[AArch64][SVE] Add intrinsincs to assembly mapping for svpmov #81861

Lukacma · 2024-02-15T14:01:48Z

This patch enables translation of svpmov intrinsic to the correct assembly instruction, instead of function call.

github-actions · 2024-02-15T14:02:13Z

Thank you for submitting a Pull Request (PR) to the LLVM Project!

This PR will be automatically labeled and the relevant teams will be
notified.

If you wish to, you can add reviewers by using the "Reviewers" section on this page.

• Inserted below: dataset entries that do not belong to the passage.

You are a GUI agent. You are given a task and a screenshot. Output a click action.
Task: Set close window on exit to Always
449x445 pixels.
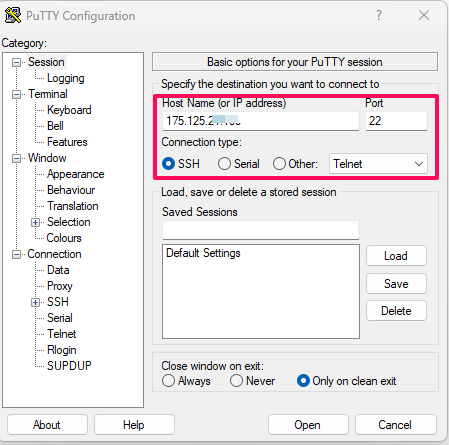168,381
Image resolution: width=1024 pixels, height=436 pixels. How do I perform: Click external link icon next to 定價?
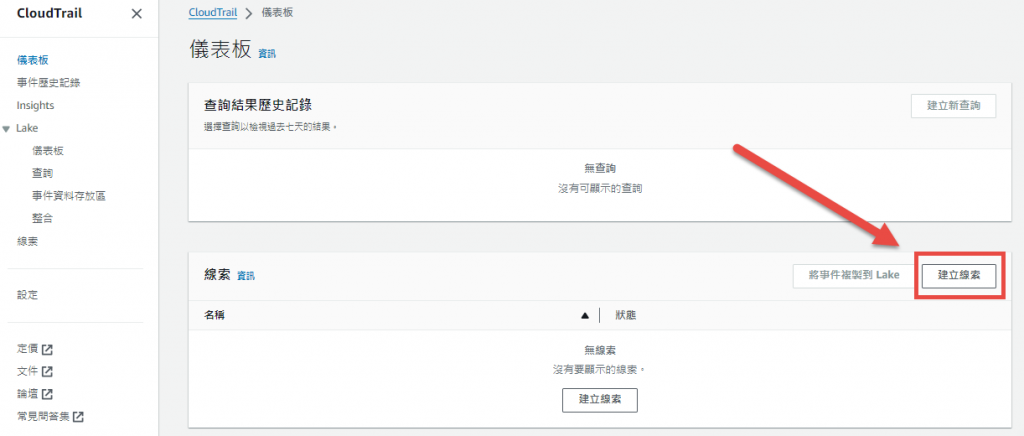tap(47, 350)
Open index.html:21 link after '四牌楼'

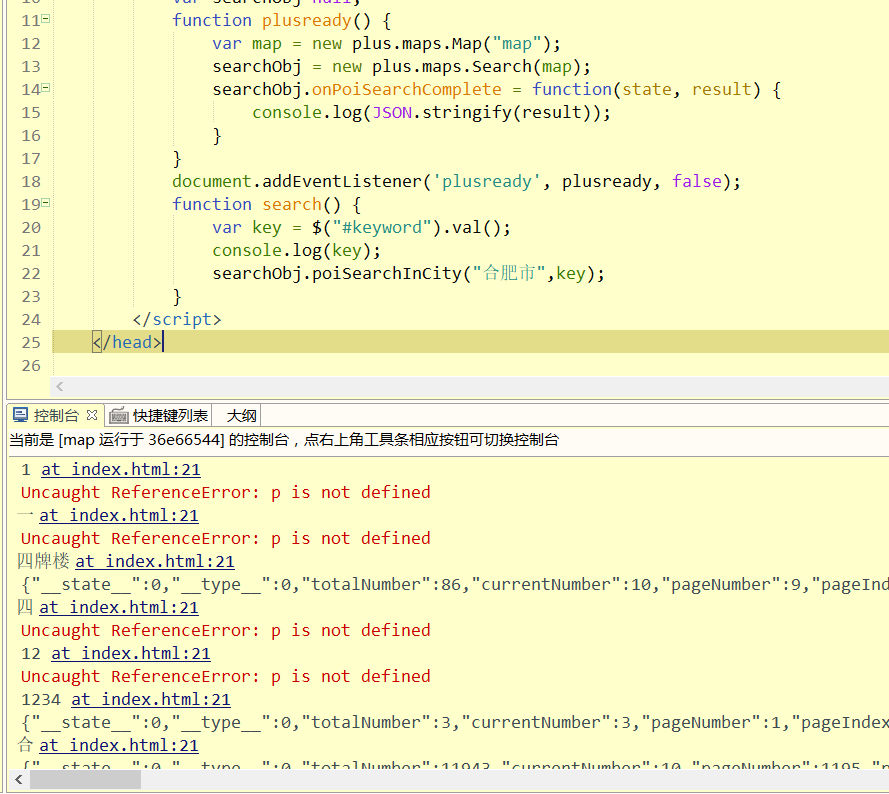pyautogui.click(x=154, y=561)
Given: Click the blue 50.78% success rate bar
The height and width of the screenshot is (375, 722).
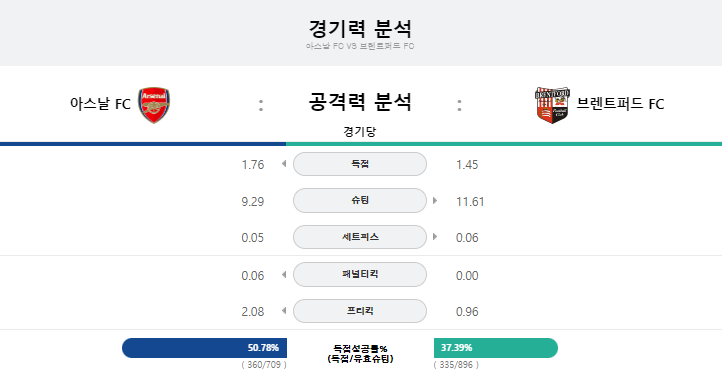Looking at the screenshot, I should pyautogui.click(x=204, y=348).
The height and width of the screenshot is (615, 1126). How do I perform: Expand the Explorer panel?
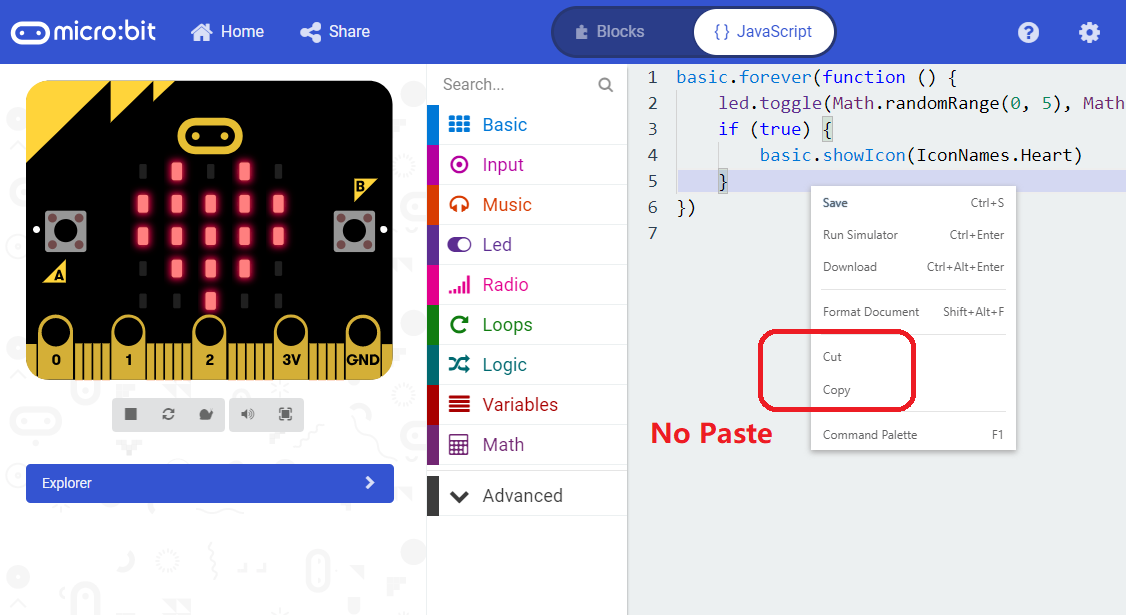pyautogui.click(x=209, y=483)
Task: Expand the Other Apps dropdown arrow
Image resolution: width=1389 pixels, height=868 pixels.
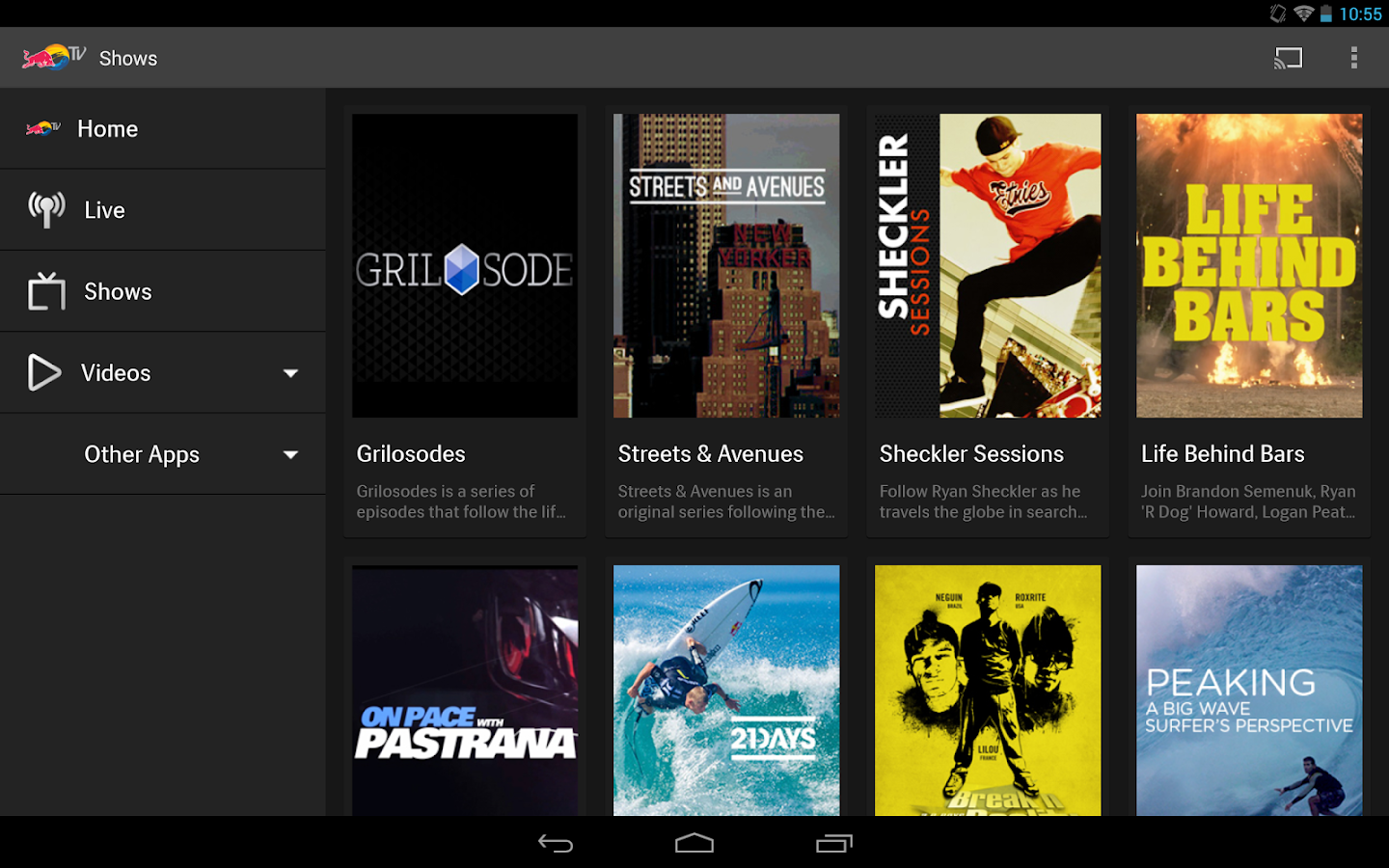Action: (290, 454)
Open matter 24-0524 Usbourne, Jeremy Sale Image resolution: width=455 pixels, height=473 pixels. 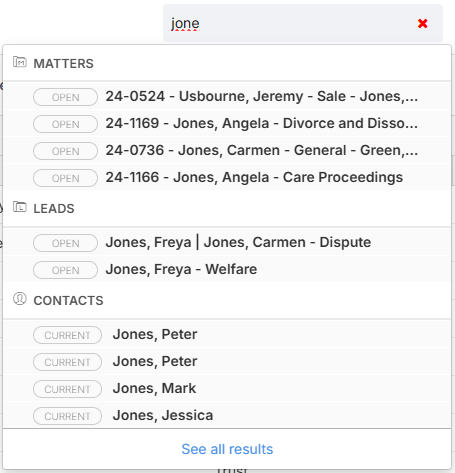pyautogui.click(x=227, y=97)
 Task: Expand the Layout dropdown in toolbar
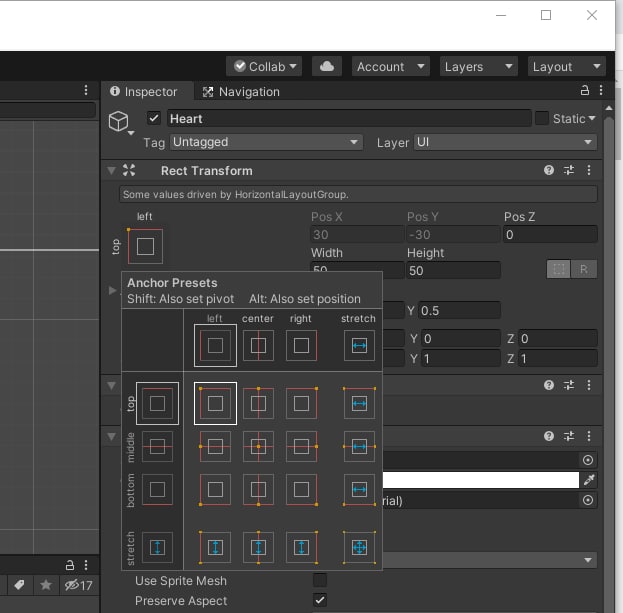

If this is not working for you, it is probably because you do not have write
permissions for the repository. In which case you can instead tag reviewers by
name in a comment by using @ followed by their GitHub username.

If you have received no comments on your PR for a week, you can request a review
by "ping"ing the PR by adding a comment “Ping”. The common courtesy "ping" rate
is once a week. Please remember that you are asking for valuable time from other developers.

If you have further questions, they may be answered by the LLVM GitHub User Guide.

You can also ask questions in a comment on this PR, on the LLVM Discord or on the forums.

llvmbot · 2024-02-15T14:02:44Z

@llvm/pr-subscribers-backend-aarch64

@llvm/pr-subscribers-llvm-ir

Author: None (Lukacma)

Changes

This patch enables translation of svpmov intrinsic to the correct assembly instruction, instead of function call.

Full diff: https://github.com/llvm/llvm-project/pull/81861.diff

2 Files Affected:

(modified) llvm/include/llvm/IR/IntrinsicsAArch64.td (+14-8)
(modified) llvm/test/CodeGen/AArch64/sve2p1-intrinsics-pmov-to-pred.ll (+13-69)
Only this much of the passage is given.